Lideranças indígenas protocolam queixa-crime contra parlamentares no STF 

Comitê de Comunicação da Mobilização Nacional Indígena

A Praça dos Três Poderes, na Esplanada dos Ministérios, tornou-se a aldeia das mais de 500 lideranças indígenas organizadas na Mobilização Nacional Indígena. No final da manhã desta terça-feira, 27, uma comissão protocolou no Supremo Tribunal Federal (STF) uma queixa-crime (leia aqui) contra os deputados federais Luiz Carlos Heinze (PP/RS) e Alceu Moreira (PMDB/RS).

A comissão – composta pela direção da Articulação dos Povos Indígenas do Brasil (Apib) e por lideranças indígenas de cada uma das regiões do país – entregou ao Supremo um documento em que pede que os ministros apurem as declarações racistas e homofóbicas desses parlamentares contra povos indígenas, quilombolas e movimento LGBTT. O documento solicita ainda a apuração dos crimes de incitação à violência e ao ódio contra as comunidades que reivindicam seus territórios tradicionais.

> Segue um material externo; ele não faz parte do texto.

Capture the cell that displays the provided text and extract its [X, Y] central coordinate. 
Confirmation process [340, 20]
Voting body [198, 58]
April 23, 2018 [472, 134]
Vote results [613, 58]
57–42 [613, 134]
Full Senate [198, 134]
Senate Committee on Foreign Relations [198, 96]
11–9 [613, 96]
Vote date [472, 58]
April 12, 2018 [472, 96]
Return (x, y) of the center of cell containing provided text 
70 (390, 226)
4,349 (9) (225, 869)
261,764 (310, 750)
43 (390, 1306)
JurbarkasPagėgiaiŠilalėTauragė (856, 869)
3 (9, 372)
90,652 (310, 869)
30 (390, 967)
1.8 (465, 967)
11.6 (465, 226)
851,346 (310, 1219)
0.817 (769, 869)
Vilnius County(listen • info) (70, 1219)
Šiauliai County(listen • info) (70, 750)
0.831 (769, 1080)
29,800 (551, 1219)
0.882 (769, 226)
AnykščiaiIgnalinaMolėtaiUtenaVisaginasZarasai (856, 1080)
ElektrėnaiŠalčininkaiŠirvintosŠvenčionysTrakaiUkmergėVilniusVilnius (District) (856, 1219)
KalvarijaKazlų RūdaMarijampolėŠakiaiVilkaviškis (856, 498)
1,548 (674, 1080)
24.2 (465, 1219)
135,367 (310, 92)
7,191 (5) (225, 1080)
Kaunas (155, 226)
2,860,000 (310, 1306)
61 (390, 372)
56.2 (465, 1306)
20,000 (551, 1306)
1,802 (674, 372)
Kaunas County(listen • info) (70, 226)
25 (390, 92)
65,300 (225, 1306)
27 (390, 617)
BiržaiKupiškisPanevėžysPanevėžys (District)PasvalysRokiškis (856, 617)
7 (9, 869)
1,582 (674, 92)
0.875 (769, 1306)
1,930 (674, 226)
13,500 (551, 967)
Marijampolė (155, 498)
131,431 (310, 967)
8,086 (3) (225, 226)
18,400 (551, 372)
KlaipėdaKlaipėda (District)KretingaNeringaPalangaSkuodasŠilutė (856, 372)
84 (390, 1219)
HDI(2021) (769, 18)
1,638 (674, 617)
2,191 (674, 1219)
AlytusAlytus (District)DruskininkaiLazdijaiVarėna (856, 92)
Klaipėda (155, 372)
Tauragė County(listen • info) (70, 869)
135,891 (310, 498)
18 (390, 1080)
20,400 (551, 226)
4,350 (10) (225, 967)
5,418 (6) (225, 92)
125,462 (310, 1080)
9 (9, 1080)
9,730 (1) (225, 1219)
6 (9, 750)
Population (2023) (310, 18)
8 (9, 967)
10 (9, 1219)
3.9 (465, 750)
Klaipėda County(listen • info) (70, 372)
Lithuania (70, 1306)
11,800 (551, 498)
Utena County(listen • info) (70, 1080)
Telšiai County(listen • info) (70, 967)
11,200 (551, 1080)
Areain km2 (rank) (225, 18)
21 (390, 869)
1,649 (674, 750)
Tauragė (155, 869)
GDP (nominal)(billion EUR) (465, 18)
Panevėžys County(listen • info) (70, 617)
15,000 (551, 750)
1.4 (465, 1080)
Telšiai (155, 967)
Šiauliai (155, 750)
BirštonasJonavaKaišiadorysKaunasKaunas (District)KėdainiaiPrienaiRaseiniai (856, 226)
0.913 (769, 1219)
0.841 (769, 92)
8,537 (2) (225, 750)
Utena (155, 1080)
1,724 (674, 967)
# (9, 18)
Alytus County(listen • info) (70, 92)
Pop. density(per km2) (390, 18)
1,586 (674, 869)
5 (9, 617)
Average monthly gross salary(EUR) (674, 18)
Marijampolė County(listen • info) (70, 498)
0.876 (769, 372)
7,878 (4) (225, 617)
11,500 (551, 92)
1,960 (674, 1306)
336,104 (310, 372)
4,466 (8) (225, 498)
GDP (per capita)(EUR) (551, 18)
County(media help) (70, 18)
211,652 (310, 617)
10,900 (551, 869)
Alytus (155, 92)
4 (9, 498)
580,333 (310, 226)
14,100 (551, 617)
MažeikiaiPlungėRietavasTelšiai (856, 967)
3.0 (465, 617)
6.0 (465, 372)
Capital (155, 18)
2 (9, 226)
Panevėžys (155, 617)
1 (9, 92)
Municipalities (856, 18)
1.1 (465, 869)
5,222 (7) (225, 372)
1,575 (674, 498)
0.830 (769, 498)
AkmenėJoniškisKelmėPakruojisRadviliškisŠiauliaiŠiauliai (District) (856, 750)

Os ataques foram desferidos por Heinze, presidente da Frente Agropecuária da Câmara Federal, e Moreira durante audiência pública da Comissão de Agricultura, em novembro do ano passado, no município de Vicente Dutra (RS). Durante a audiência, financiada com dinheiro público, Heinze incentivou agricultores a formar milícias e Moreira pediu que eles impedissem as retomadas indígenas com violência. Veja o vídeo.

Segundo Cretã Kaingang, o conflito fundiário em Faxinalzinho (RS) foi acirrado por essas declarações: “Nunca quisemos tirar o direito de ninguém. Apenas queremos o pouco que restou de nossas terras. Os deputados estão querendo jogar pequenos agricultores e a sociedade não-índia contra nós”, afirma a liderança. Leia o pronunciamento dos Kaingang de Kandóia-Votouro sobre o conflito.

Durante o trajeto das delegações indígenas de Luziânia (GO) para Brasília (DF), a Polícia Rodoviária Federal parou os ônibus na BR-040, altura do município de Santa Maria, para contar a quantidade de indígenas em cada ônibus. Segundo as lideranças, o policiamento afirmou ter recebido ordens para informar quantas pessoas estavam se deslocando para a Esplanada dos Ministérios.